VERY well said :cheers:


----------



## GarryRS (Apr 28, 2010)

The mouth of the Brazos is a good spot. I agree with the 1st or 2nd gut comment. I disagree with the cut bait. Best bait is fresh crab. Pier 30 is now Beer 30, but the little seafood house next door sells live crab for $3 or $4 a pound. 3 weeks ago, my buddy and I were out there at the mouth and caught 17 Bulls between 37 and 44 inches and 1 nice slot red in 4 hours using crab. Ran out of bait at midnight and went home happy. I won't bore you with all the picts, but here are a few.


----------



## fuelish1 (Aug 3, 2004)

nice reds!

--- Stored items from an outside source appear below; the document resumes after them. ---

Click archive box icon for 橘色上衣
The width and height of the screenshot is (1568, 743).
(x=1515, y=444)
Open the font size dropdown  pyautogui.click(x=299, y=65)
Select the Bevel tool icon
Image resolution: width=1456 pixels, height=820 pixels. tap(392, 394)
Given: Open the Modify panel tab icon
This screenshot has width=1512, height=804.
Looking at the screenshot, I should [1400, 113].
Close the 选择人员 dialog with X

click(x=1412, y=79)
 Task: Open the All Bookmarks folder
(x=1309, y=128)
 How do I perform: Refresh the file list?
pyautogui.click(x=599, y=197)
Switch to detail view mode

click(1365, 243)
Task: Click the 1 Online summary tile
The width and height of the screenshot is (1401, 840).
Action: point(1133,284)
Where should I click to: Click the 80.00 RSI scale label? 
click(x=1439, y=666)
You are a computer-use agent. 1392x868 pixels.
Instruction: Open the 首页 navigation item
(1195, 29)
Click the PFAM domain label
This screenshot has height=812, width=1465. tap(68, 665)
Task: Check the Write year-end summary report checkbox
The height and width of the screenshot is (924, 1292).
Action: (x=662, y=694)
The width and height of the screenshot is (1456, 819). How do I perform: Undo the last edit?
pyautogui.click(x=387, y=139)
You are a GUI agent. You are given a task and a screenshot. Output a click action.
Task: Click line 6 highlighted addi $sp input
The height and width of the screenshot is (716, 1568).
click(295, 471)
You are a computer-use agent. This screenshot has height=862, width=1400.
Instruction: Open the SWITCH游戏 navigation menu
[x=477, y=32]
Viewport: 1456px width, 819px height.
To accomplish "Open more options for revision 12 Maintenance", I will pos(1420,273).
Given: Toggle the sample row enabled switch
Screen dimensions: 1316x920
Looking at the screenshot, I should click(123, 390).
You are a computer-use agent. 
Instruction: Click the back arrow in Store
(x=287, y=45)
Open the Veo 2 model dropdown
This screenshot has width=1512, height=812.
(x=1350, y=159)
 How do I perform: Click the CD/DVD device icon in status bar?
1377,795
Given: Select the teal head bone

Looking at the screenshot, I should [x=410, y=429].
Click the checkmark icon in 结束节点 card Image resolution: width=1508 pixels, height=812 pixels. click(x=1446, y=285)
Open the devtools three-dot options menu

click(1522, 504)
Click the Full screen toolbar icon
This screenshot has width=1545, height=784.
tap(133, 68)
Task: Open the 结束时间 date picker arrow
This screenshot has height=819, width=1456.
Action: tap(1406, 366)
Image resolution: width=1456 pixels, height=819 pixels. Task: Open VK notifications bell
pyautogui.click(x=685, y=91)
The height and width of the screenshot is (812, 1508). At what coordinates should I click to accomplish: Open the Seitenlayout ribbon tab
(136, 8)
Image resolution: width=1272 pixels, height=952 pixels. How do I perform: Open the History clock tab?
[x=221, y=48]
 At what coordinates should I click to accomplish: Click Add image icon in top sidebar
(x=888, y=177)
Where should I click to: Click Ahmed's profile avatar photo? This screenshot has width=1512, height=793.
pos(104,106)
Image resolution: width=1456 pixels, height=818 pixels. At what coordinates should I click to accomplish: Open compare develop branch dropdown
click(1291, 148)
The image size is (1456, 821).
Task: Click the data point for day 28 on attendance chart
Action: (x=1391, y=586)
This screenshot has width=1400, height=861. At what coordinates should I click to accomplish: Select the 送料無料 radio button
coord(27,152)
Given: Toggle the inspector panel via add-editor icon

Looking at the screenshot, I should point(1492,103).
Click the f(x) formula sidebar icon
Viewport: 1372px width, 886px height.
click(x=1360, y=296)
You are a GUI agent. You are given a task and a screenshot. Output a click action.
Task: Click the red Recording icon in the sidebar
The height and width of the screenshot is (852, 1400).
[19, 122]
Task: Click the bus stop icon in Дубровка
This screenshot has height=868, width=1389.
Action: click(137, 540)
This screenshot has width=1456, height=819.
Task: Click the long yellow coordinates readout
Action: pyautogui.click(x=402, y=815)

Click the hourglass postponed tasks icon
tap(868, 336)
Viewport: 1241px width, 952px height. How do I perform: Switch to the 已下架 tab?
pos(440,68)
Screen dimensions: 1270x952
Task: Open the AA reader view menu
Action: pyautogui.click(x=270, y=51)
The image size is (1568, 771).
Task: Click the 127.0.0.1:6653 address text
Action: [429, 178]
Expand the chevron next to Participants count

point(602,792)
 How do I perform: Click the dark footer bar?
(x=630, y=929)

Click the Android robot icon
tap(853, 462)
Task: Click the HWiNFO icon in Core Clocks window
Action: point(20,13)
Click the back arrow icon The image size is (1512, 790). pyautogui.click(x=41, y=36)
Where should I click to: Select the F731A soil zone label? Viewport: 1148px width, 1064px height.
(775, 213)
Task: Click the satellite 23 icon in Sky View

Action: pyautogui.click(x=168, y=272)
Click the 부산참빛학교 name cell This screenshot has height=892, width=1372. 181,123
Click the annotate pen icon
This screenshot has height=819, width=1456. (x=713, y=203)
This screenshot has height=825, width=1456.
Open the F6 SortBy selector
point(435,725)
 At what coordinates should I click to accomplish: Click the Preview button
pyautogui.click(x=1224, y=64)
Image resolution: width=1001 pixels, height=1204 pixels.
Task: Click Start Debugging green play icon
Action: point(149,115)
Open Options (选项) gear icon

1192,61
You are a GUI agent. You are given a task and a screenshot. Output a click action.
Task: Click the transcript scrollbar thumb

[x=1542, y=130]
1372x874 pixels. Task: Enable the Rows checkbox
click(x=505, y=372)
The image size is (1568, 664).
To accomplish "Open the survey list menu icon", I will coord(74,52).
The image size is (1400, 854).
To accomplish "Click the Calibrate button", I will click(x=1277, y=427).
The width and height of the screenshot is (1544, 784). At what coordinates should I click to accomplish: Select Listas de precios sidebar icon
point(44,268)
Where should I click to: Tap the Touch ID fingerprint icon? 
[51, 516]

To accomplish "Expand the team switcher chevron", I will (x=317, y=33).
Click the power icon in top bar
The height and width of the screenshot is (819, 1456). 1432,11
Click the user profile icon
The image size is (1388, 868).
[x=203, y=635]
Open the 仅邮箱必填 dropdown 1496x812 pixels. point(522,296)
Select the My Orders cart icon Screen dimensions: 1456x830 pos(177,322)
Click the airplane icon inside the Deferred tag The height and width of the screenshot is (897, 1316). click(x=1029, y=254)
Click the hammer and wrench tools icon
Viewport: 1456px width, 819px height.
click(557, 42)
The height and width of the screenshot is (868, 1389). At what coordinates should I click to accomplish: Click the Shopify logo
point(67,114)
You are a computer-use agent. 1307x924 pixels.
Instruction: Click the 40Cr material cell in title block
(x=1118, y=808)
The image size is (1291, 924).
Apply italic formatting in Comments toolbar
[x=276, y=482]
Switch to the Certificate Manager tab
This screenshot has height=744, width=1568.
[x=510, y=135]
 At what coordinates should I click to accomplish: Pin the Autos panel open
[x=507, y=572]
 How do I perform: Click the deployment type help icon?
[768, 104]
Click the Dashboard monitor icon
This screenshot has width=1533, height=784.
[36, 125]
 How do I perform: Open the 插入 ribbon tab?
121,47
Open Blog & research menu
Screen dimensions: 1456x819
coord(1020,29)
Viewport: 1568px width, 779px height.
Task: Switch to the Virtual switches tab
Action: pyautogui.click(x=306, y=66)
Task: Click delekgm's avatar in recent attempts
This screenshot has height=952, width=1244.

ConGRATS!!!!


----------



## DANO (May 23, 2005)

Even us locals would enjoy a night like that,...:biggrin: Good Post !


----------



## ShawnQ (May 21, 2004)

How are you rigging the crabs?


----------



## FreshBuds (Aug 29, 2011)

*Moon Rise Bull*

Was out there about a half mile from the mouth Thurs. night, all day Friday till after dark and all day Sat. till after dark. Caught some mullet that was in the beach and casted it out as far as I could and as soon as the sun went down and the moon came up...satisfaction!!! Awesome weekend. I appreciate all the posts. That crab sounds like a good idea, I need to try it. I caught 1 bull each night with the mullet, maybe I can get more with the crab. This is only my second, I'll try to get some pics up eventually. :cheers:Cheers!!


----------